Ceci dit, plus la matière est enseignée depuis longtemps, plus les inégalités ont pu s'accumuler. Ceci ne plaide pas pour une évaluation forte par les mathématiques.
Pour les maths en particulier, l'Ecole est ainsi en première ligne pour donner les mêmes chances à chacun, même si beaucoup reste à faire quand on voit le creusement des inégalités entre établissements. Elle peut être aidée d'associations comme Animath, Math en jeans, Hippocampe-Math, Tremplin…, des engagements des universités ou grandes écoles, voire des labels institutionnels comme MathC2+ »
Maths et origines familiales Martin Andler, professeur des universités en mathématiques, président d'Animath, constate lui qu’ « on s'intéresse surtout aux inégalités (sociales, sexe) dans l'accès à l'enseignement supérieur long, et en particulier aux écoles d'ingénieurs (les "grandes" écoles plus ou moins prestigieuses), et au rôle des mathématiques. Il faut donc être conscient que l'accès aux diplômes avancés en sciences (écoles, masters, doctorats) ne concerne que moins de 10% de chaque classe d'âge.
Notons, en ce qui concerne le pourcentage de femmes, que les données concernant les masters et les diplômes agrègent les données qui concernent toutes les sciences, sachant que la proportion de femmes y est très variable: 58,9% dans les écoles d'agronomie, 60% dans les écoles de génie chimique et sciences de la vie, 15,8% dans les écoles spécialisées en informatique.
L'échec scolaire massif Il frappe de manière disproportionnée les jeunes d'origine sociale modeste, commence évidemment très tôt, certainement dès l'école primaire. Les enquêtes dont nous disposons, dont les études Pisa au niveau des jeunes de 15 ans, permettent de faire le diagnostic suivant:
- la France est un des pays avancés dans lesquels l'échec scolaire est le plus élevé, concernant près de 20% de chaque classe d'âge;
- la France est le pays dans lequel le poids de l'origine sociale pèse le plus lourd dans la réussite scolaire;
- les mathématiques n'y échappent pas: elles sont plus discriminantes internationalement (plus d'élèves en échec en mathématiques que dans les autres domaines), plus discriminantes en France qu'ailleurs.

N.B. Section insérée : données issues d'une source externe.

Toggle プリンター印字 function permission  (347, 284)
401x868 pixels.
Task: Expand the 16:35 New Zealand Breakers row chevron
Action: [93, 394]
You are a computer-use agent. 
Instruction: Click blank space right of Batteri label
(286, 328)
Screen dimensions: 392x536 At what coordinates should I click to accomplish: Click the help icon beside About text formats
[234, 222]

Lettres et sciences La reproduction sociale semble donc jouer de la même manière des deux côtés de la frontière sciences/lettres. On n'a guère d'explication pour ce phénomène qui va contre le sens commun qui dicterait que la réussite des jeunes en sciences devrait être moins dépendante de l'origine sociale qu'en lettres. La familiarité avec la "culture générale" (livres, musique, arts) acquise dans le contexte familial serait un passeport vers la réussite scolaire en français, histoire etc. alors que les différences familiales auraient moins d'impact sur la réussite en mathématiques, physique, sciences de la vie.

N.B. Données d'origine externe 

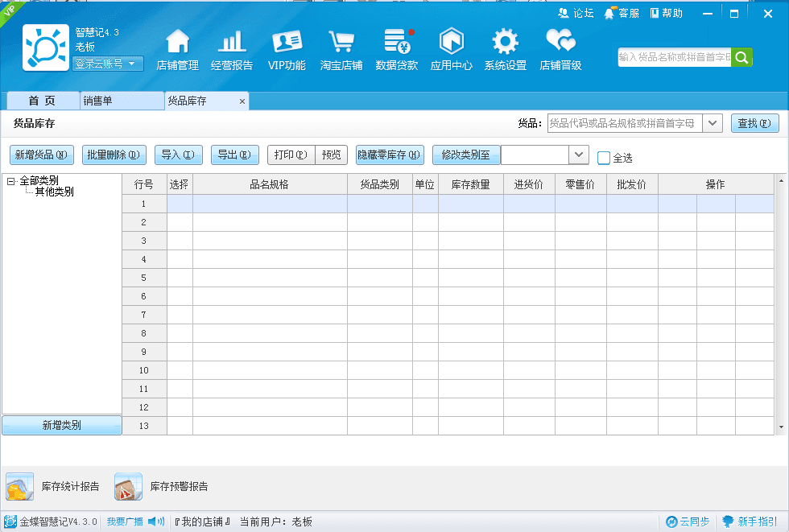Screen dimensions: 789x532
Task: Switch to the 销售单 tab
Action: [122, 101]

Nous sommes tous influencés par les travaux de Bourdieu qui, avec le concept de « capital culturel » a démonté les mécanismes du jugement scolaire dans les disciplines littéraires. Mais Bourdieu n'a pas produit une analyse comparable en ce qui concerne les disciplines scientifiques. Par exemple son ouvrage La Noblesse d'Etat — Grandes écoles et esprit de corps (Edition de Minuit, Paris, 1989), qui traite des grandes écoles en général, base l'analyse, et en particulier l'enquête de terrain, exclusivement sur les classes préparatoires littéraires et le concours d'entrée à l'Ecole normale supérieure littéraire.

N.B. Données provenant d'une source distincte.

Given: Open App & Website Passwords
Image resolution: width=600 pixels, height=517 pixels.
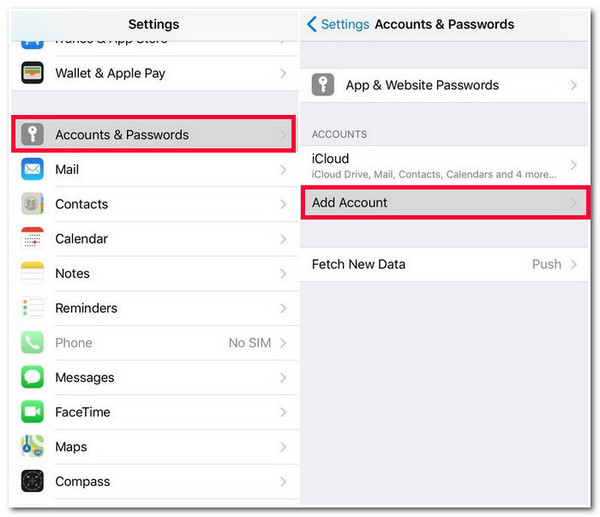Looking at the screenshot, I should click(444, 85).
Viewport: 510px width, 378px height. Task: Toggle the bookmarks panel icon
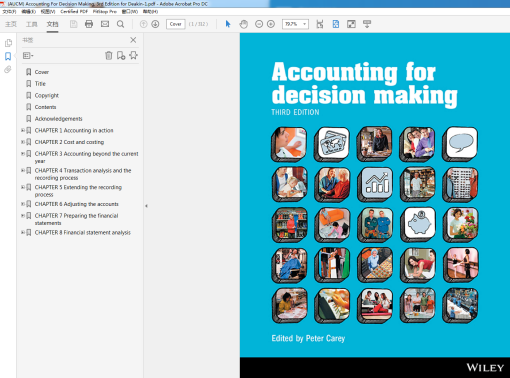point(8,56)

Conclusions Les inégalités sont donc solidement installées quand on en arrive aux études supérieures. De ce point de vue, l'argument selon lequel le système des écoles n'a pas de responsabilité particulière dans les inégalités pourrait être recevable. Mais il ne résiste pas à une analyse comparative. En effet, les inégalités dans les grandes écoles sont de deux natures différentes : inégalités sociales d'un côté, mais également inégalité entre hommes et femmes. Si le système fonctionnait bien, mais était seulement tributaire des inégalités sociales installées dès le primaire et le collège, alors il n'y aurait aucune raison que les progrès en direction de la parité soient si lents.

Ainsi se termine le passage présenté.